> **Excerpted data**
»»
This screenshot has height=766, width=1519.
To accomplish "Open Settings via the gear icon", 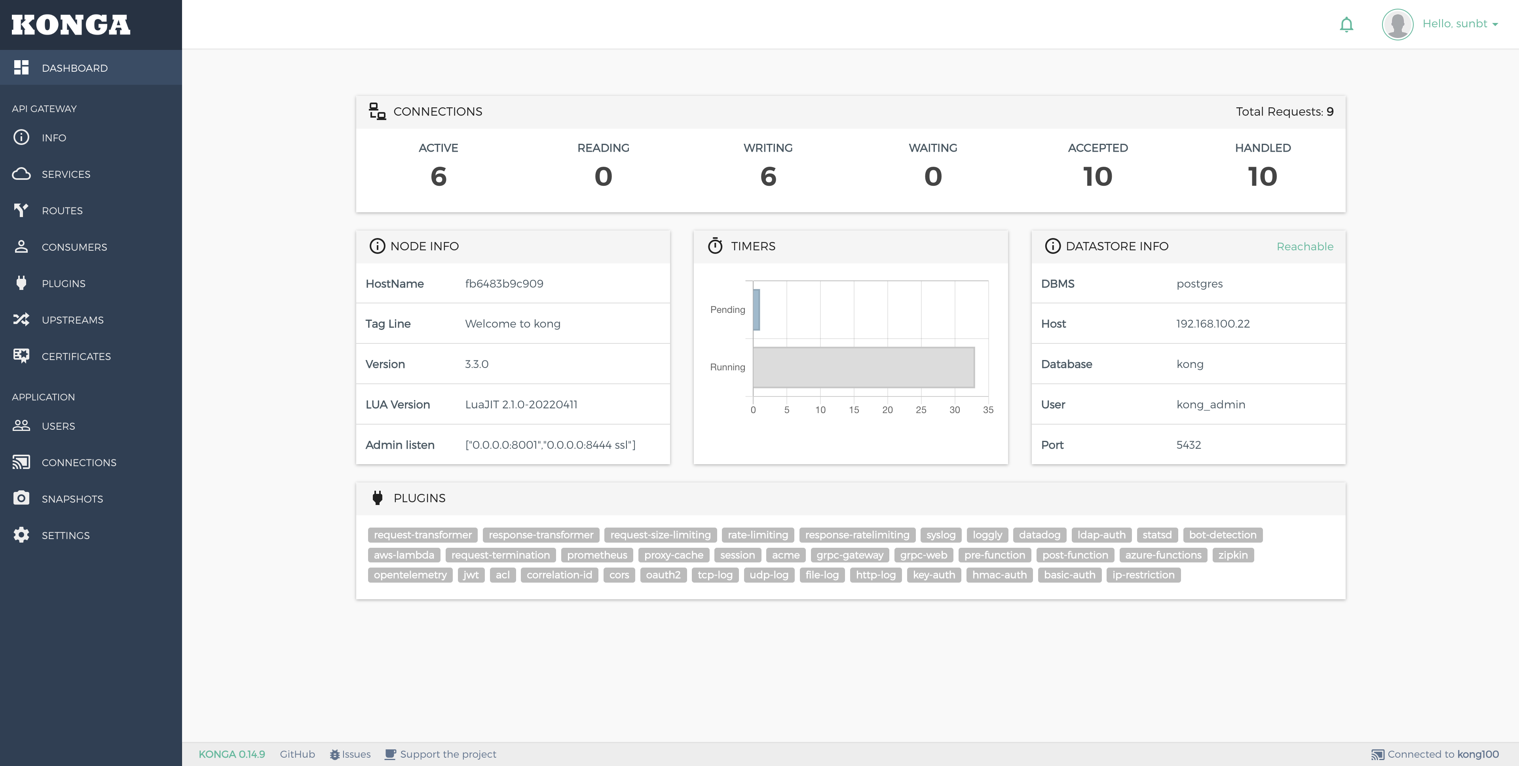I will 21,535.
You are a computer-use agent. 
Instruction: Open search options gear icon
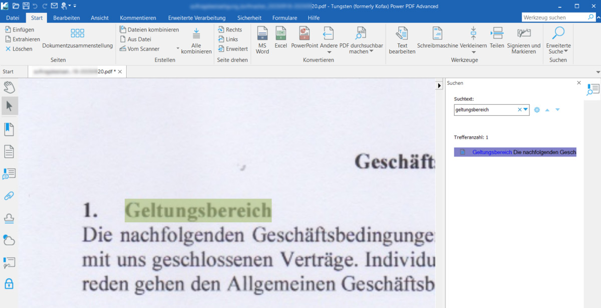(537, 110)
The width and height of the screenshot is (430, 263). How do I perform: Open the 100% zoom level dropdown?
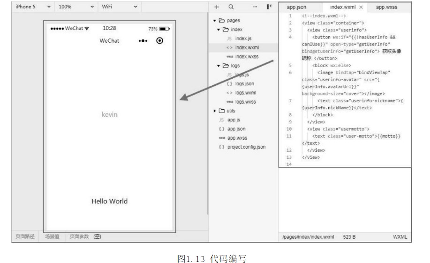point(74,8)
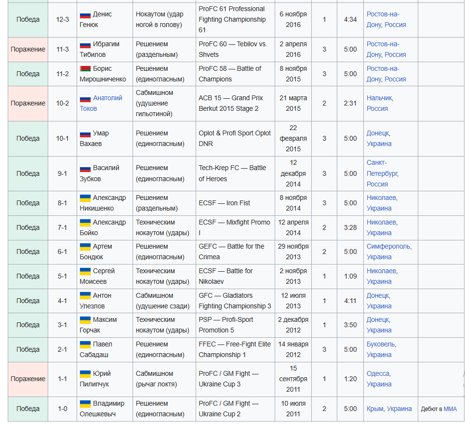Click the flag icon beside Умар Вахаев
The height and width of the screenshot is (424, 465).
[85, 133]
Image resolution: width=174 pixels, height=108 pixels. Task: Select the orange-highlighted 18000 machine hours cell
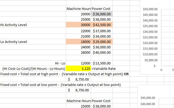coord(78,42)
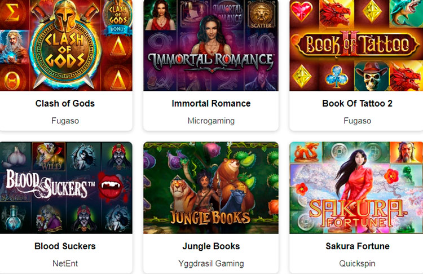Open the Jungle Books game thumbnail
Viewport: 423px width, 274px height.
coord(211,188)
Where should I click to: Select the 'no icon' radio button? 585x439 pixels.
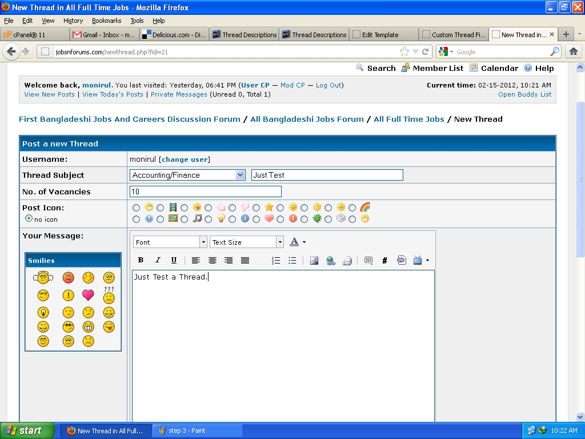pos(29,218)
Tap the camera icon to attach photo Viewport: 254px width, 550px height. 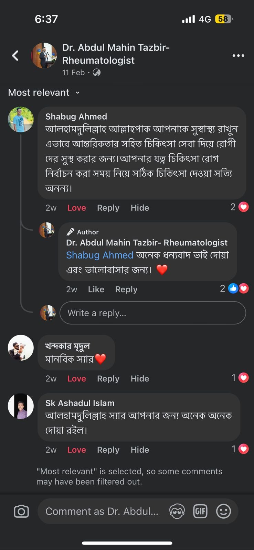(21, 512)
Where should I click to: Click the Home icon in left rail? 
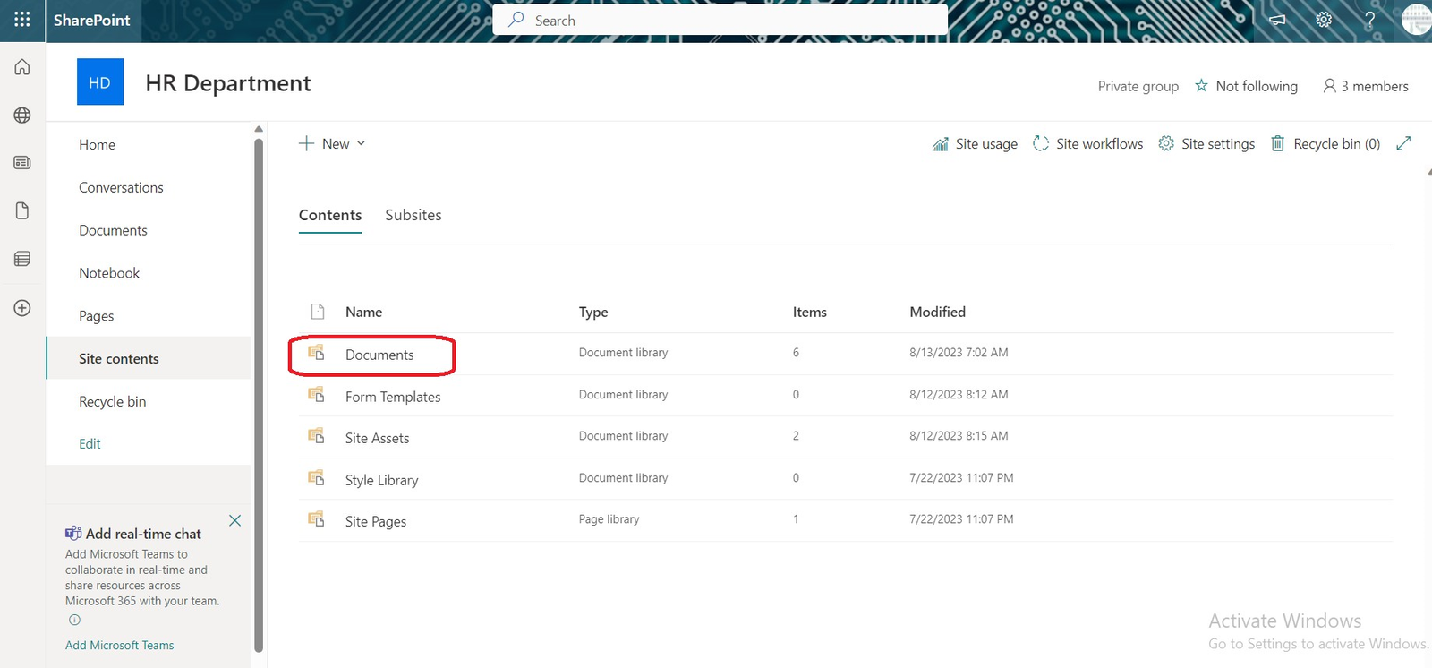[22, 67]
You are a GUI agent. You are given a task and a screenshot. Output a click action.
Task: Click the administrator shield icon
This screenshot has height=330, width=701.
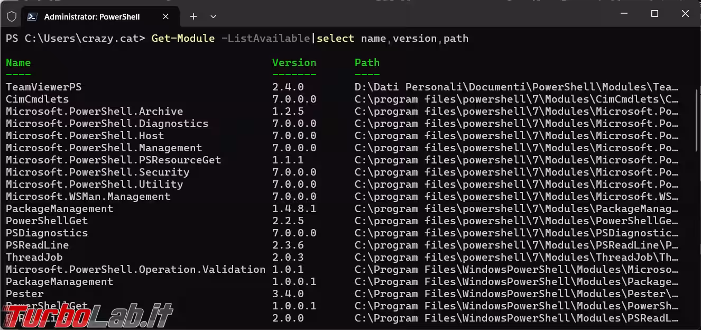pos(12,16)
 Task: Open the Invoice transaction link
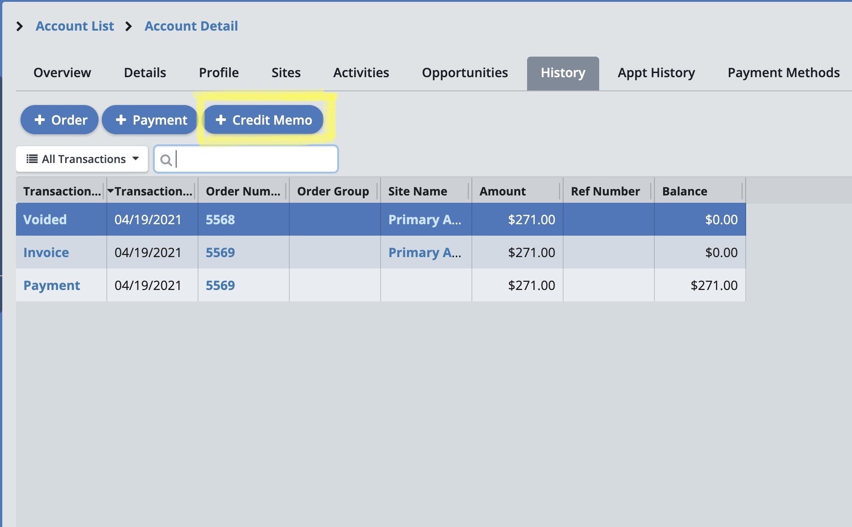46,253
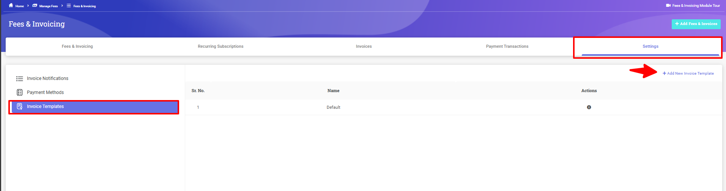
Task: Go to the Invoices tab
Action: (364, 47)
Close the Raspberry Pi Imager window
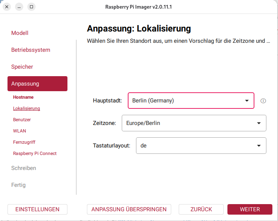The height and width of the screenshot is (221, 278). 7,7
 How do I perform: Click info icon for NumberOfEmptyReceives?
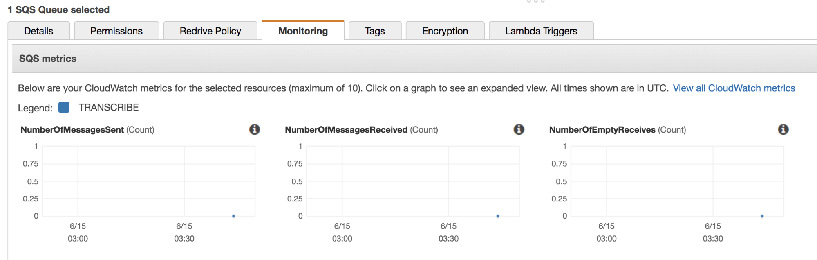[x=783, y=130]
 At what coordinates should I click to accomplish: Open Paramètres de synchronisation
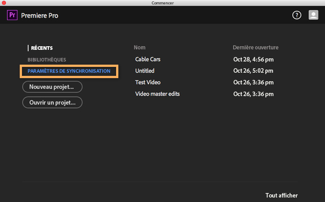(x=69, y=71)
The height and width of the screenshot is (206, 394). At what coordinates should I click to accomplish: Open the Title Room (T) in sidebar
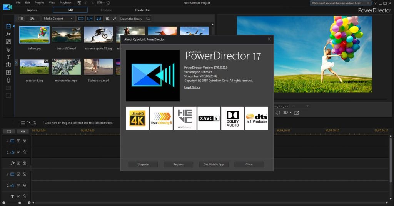pyautogui.click(x=8, y=57)
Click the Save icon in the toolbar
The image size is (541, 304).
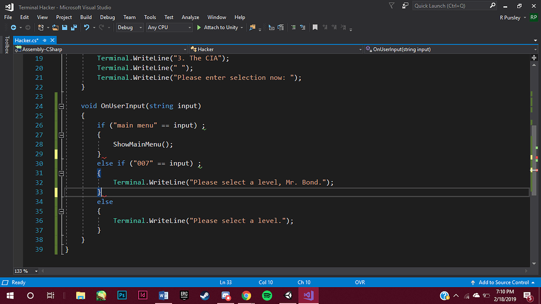click(64, 27)

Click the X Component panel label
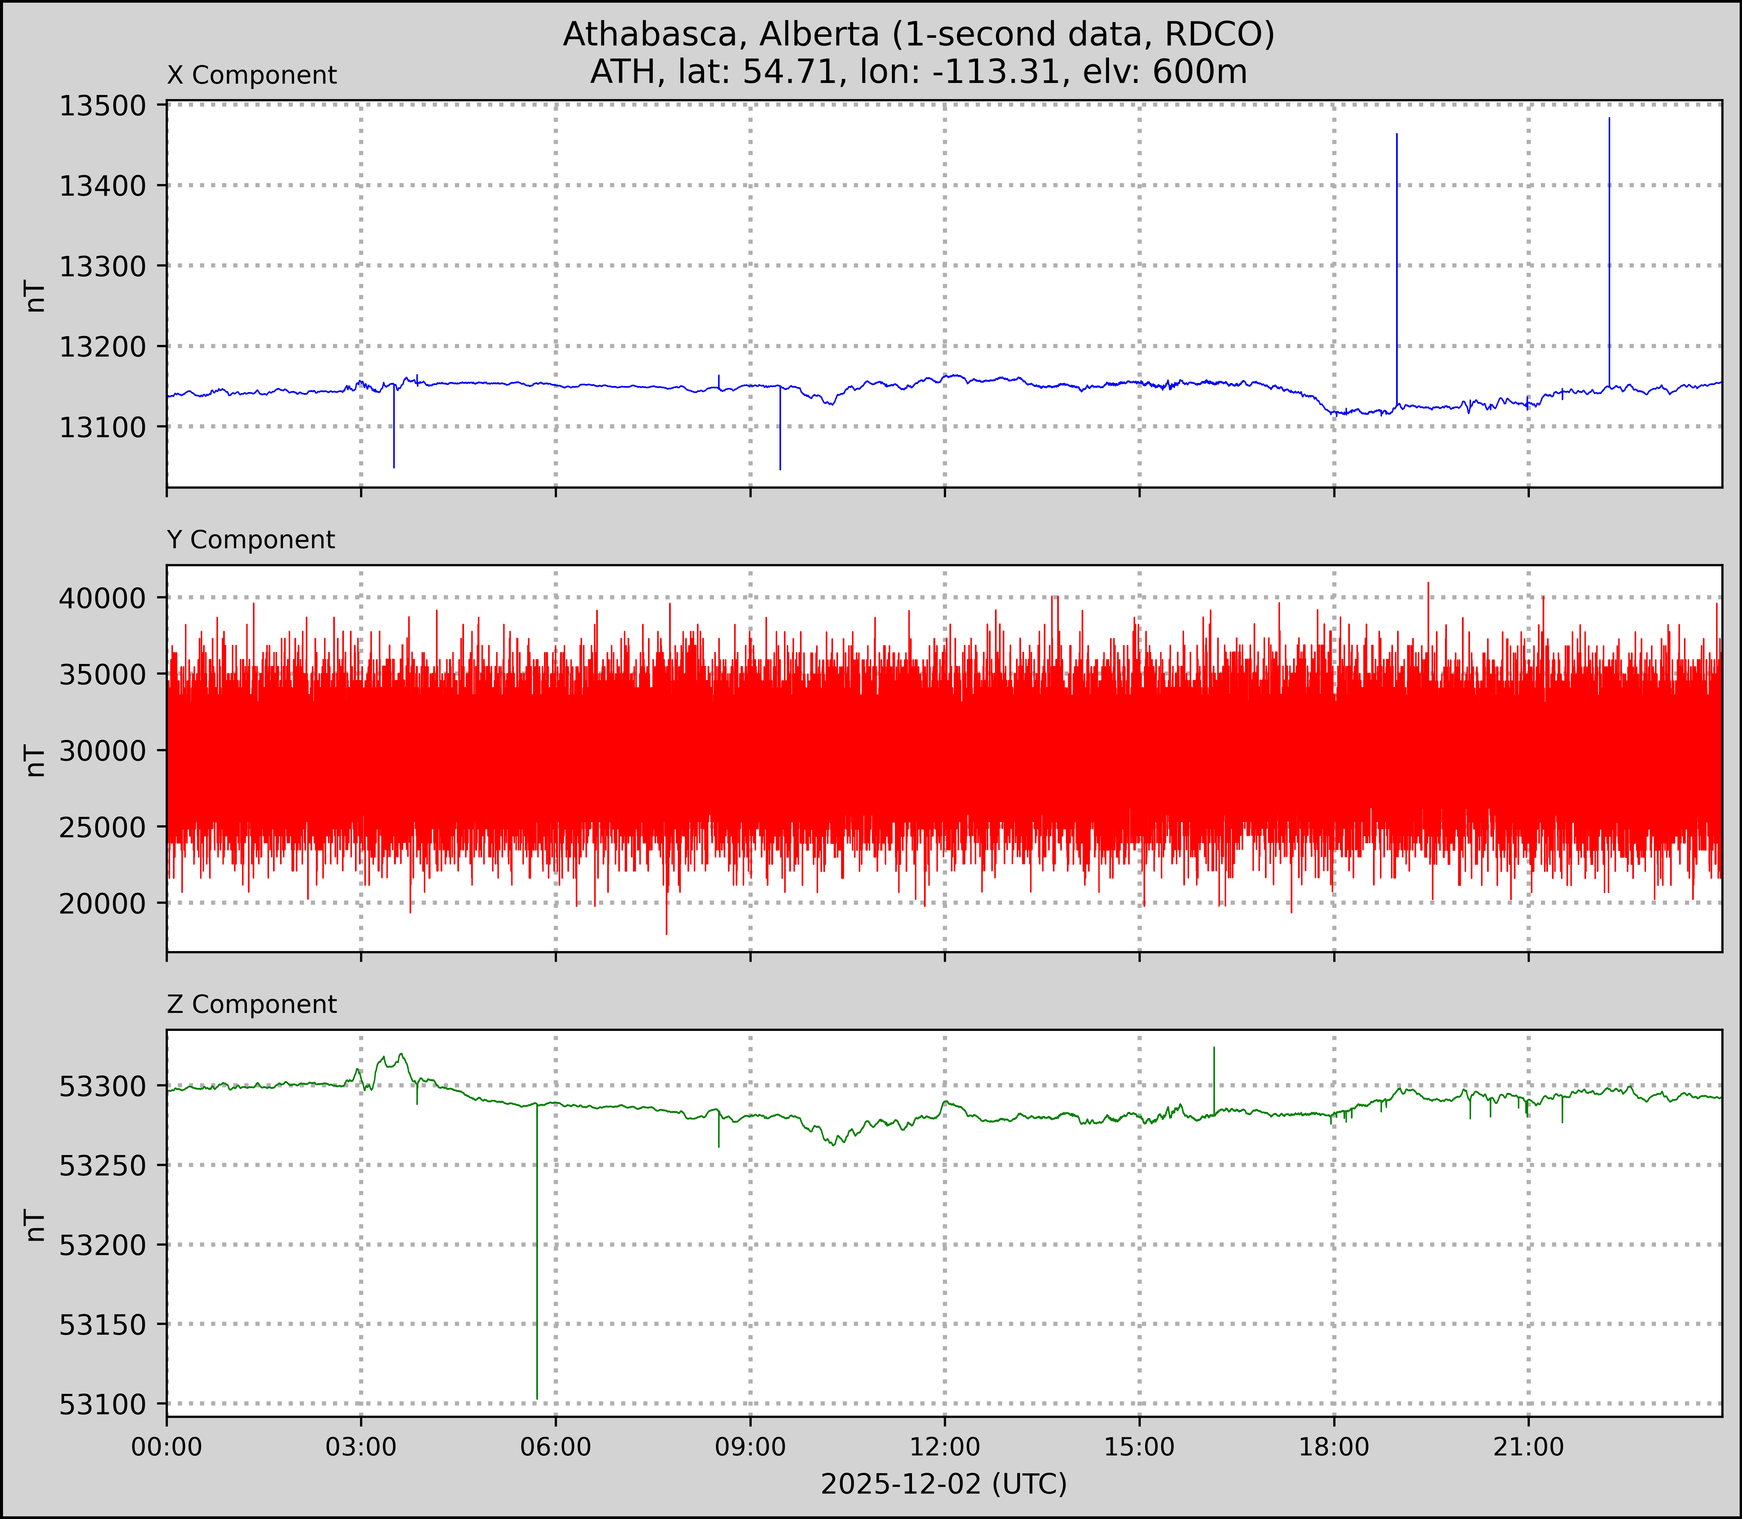252,75
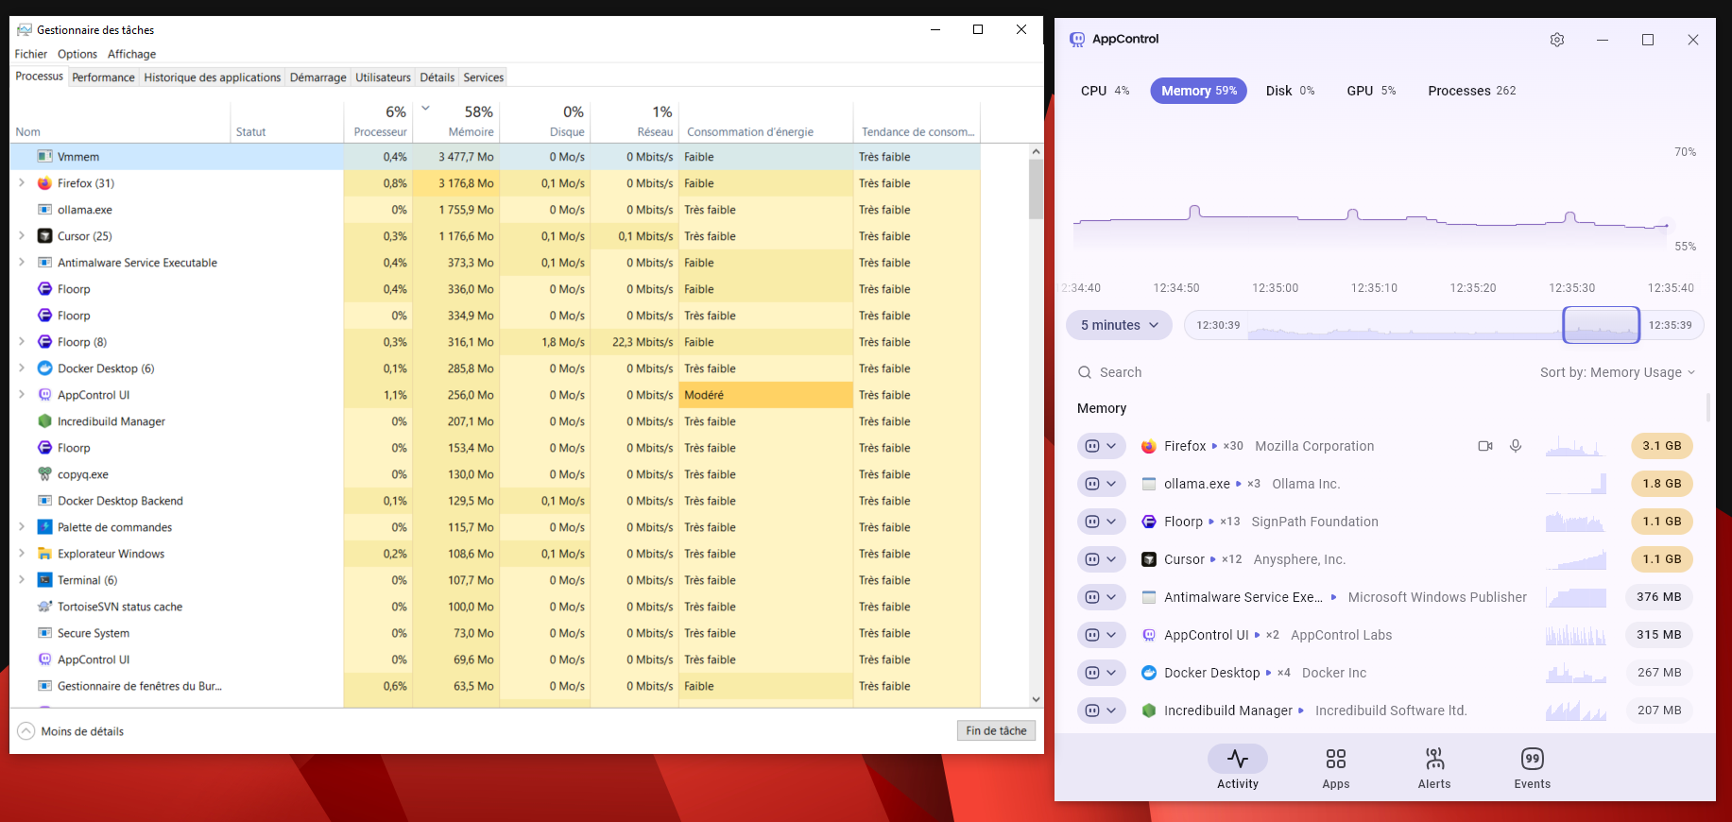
««
> **Exercise brief**
Reproduce, word for word and leaving out the pictures, the rows starting at the line that contains "How do I perform: Click" and ending at the line that contains "(x=69, y=71)".

> **Output of the task**
 How do I perform: Click info icon for NumberOfEmptyReceives?
[x=783, y=130]
 At what coordinates should I click to accomplish: Open Paramètres de synchronisation
(x=69, y=71)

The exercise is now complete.